Stored records:
***
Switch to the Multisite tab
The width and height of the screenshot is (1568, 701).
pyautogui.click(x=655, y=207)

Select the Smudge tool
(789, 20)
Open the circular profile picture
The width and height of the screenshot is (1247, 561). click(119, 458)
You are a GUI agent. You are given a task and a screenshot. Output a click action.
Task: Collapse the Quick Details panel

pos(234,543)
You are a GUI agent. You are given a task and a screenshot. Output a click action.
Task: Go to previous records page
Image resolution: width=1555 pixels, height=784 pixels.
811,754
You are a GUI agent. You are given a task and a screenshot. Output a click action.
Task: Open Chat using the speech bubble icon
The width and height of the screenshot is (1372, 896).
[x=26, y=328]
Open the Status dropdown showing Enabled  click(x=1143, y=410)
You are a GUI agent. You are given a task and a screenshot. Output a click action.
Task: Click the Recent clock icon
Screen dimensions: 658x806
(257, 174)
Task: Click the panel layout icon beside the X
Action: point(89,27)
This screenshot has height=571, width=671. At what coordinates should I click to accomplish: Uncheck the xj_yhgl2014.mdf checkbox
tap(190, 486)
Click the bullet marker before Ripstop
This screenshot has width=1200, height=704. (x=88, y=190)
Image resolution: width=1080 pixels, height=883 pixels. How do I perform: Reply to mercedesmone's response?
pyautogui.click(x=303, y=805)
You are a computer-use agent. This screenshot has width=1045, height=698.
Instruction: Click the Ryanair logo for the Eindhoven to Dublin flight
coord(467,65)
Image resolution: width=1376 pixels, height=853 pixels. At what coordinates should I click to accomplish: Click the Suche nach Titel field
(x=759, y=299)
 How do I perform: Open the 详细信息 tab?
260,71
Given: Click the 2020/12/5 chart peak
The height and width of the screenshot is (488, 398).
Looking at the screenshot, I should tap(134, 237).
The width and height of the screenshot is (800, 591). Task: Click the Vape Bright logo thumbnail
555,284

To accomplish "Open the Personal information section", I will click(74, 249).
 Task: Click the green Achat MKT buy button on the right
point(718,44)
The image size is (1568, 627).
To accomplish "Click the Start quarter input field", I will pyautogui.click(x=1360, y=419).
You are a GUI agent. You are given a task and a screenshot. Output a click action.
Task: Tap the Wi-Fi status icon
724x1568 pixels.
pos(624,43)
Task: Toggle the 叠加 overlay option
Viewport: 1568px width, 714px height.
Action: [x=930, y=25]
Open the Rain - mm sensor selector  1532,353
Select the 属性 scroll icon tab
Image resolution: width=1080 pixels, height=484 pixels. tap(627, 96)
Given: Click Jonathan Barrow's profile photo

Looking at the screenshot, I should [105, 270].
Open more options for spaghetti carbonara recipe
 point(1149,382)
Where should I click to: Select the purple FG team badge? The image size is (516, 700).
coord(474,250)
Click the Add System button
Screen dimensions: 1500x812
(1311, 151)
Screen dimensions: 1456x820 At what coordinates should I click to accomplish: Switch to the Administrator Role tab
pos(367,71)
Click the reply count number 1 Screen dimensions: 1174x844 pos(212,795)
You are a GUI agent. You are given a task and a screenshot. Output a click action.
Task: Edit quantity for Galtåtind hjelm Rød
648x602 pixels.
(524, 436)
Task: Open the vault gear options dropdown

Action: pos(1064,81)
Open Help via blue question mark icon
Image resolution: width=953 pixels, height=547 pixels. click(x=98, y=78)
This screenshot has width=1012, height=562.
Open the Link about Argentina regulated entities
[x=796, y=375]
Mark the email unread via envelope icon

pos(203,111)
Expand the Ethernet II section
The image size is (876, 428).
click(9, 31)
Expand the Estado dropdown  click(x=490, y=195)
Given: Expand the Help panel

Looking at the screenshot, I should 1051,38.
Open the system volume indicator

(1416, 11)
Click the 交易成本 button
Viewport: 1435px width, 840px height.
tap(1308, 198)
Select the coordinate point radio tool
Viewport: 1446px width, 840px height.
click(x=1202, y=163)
***
**Work instructions**
Begin at the row that has "Task: Open the vault gear options dropdown" and copy every line from there to the end of the rows word for word, with nothing changed.

**Solution to this problem**
Task: Open the vault gear options dropdown

Action: pos(1064,81)
Open Help via blue question mark icon
Image resolution: width=953 pixels, height=547 pixels. click(x=98, y=78)
This screenshot has width=1012, height=562.
Open the Link about Argentina regulated entities
[x=796, y=375]
Mark the email unread via envelope icon

pos(203,111)
Expand the Ethernet II section
The image size is (876, 428).
click(9, 31)
Expand the Estado dropdown  click(x=490, y=195)
Given: Expand the Help panel

Looking at the screenshot, I should 1051,38.
Open the system volume indicator

(1416, 11)
Click the 交易成本 button
Viewport: 1435px width, 840px height.
tap(1308, 198)
Select the coordinate point radio tool
Viewport: 1446px width, 840px height.
click(x=1202, y=163)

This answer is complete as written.